Restrict the output to the lines below starting at the one that contains "Instruction: Tap the" and ending at the one that contains "The width and height of the screenshot is (794, 623).", and restate them word for word, both ends included.

· · · ·

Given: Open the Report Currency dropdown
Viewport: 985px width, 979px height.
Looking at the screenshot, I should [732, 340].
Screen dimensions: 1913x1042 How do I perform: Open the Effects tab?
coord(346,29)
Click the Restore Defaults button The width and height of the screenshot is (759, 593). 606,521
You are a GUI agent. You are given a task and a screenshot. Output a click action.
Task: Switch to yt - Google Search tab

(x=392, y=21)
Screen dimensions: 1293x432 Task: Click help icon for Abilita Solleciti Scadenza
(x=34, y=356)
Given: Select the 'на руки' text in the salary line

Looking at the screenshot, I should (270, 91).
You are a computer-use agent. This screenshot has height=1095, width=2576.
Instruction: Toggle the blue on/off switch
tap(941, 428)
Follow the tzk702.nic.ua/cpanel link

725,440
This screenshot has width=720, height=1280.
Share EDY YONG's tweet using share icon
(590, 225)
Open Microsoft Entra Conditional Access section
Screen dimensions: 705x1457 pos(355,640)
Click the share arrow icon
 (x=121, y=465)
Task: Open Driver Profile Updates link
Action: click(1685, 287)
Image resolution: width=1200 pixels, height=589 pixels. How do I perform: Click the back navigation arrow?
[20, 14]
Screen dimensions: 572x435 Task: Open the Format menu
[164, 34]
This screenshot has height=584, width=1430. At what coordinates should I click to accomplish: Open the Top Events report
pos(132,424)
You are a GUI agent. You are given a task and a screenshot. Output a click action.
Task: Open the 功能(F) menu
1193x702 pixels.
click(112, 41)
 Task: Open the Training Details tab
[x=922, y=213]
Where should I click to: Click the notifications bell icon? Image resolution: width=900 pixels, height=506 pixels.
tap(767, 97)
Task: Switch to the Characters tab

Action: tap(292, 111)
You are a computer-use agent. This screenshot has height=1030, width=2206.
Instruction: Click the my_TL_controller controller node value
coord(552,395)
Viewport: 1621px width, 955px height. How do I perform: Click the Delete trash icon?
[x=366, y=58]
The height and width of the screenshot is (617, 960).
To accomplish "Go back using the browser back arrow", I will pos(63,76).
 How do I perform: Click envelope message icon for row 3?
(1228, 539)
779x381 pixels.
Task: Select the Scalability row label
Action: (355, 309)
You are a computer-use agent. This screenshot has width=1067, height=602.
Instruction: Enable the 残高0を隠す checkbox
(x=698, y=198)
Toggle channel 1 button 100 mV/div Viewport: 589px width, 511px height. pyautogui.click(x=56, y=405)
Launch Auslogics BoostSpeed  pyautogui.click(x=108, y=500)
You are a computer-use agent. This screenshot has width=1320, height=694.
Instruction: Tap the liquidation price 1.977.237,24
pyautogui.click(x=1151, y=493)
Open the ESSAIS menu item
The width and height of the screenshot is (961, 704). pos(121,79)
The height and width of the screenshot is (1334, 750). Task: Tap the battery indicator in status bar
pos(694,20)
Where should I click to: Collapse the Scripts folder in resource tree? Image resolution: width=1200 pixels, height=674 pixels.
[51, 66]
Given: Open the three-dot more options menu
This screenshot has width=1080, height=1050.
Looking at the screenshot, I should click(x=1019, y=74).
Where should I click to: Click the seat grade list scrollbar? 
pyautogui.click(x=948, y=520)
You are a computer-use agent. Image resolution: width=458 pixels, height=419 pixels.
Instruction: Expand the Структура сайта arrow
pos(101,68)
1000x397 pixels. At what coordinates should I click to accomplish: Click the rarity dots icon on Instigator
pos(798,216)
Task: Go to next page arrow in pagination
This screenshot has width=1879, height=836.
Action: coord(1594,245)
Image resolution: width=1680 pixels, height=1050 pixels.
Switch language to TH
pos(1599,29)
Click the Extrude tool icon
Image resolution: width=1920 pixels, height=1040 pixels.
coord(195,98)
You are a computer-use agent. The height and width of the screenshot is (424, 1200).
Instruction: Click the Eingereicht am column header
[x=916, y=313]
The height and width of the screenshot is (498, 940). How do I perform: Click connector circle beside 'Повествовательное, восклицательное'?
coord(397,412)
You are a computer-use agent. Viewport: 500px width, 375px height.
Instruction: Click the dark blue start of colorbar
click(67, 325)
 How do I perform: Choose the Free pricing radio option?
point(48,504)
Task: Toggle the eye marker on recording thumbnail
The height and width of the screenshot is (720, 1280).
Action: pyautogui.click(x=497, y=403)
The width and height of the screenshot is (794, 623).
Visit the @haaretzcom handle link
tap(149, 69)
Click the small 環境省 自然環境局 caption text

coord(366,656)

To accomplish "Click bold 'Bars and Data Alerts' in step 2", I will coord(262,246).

· · · ·

TASK RESPONSE:
Instruction: Tap the liquidation price 1.977.237,24
pyautogui.click(x=1151, y=493)
Open the ESSAIS menu item
The width and height of the screenshot is (961, 704). pos(121,79)
The height and width of the screenshot is (1334, 750). Task: Tap the battery indicator in status bar
pos(694,20)
Where should I click to: Collapse the Scripts folder in resource tree? Image resolution: width=1200 pixels, height=674 pixels.
[51, 66]
Given: Open the three-dot more options menu
This screenshot has width=1080, height=1050.
Looking at the screenshot, I should click(x=1019, y=74).
Where should I click to: Click the seat grade list scrollbar? 
pyautogui.click(x=948, y=520)
You are a computer-use agent. Image resolution: width=458 pixels, height=419 pixels.
Instruction: Expand the Структура сайта arrow
pos(101,68)
1000x397 pixels. At what coordinates should I click to accomplish: Click the rarity dots icon on Instigator
pos(798,216)
Task: Go to next page arrow in pagination
This screenshot has width=1879, height=836.
Action: coord(1594,245)
Image resolution: width=1680 pixels, height=1050 pixels.
Switch language to TH
pos(1599,29)
Click the Extrude tool icon
Image resolution: width=1920 pixels, height=1040 pixels.
coord(195,98)
You are a computer-use agent. The height and width of the screenshot is (424, 1200).
Instruction: Click the Eingereicht am column header
[x=916, y=313]
The height and width of the screenshot is (498, 940). How do I perform: Click connector circle beside 'Повествовательное, восклицательное'?
coord(397,412)
You are a computer-use agent. Viewport: 500px width, 375px height.
Instruction: Click the dark blue start of colorbar
click(67, 325)
 How do I perform: Choose the Free pricing radio option?
point(48,504)
Task: Toggle the eye marker on recording thumbnail
The height and width of the screenshot is (720, 1280).
Action: pyautogui.click(x=497, y=403)
The width and height of the screenshot is (794, 623).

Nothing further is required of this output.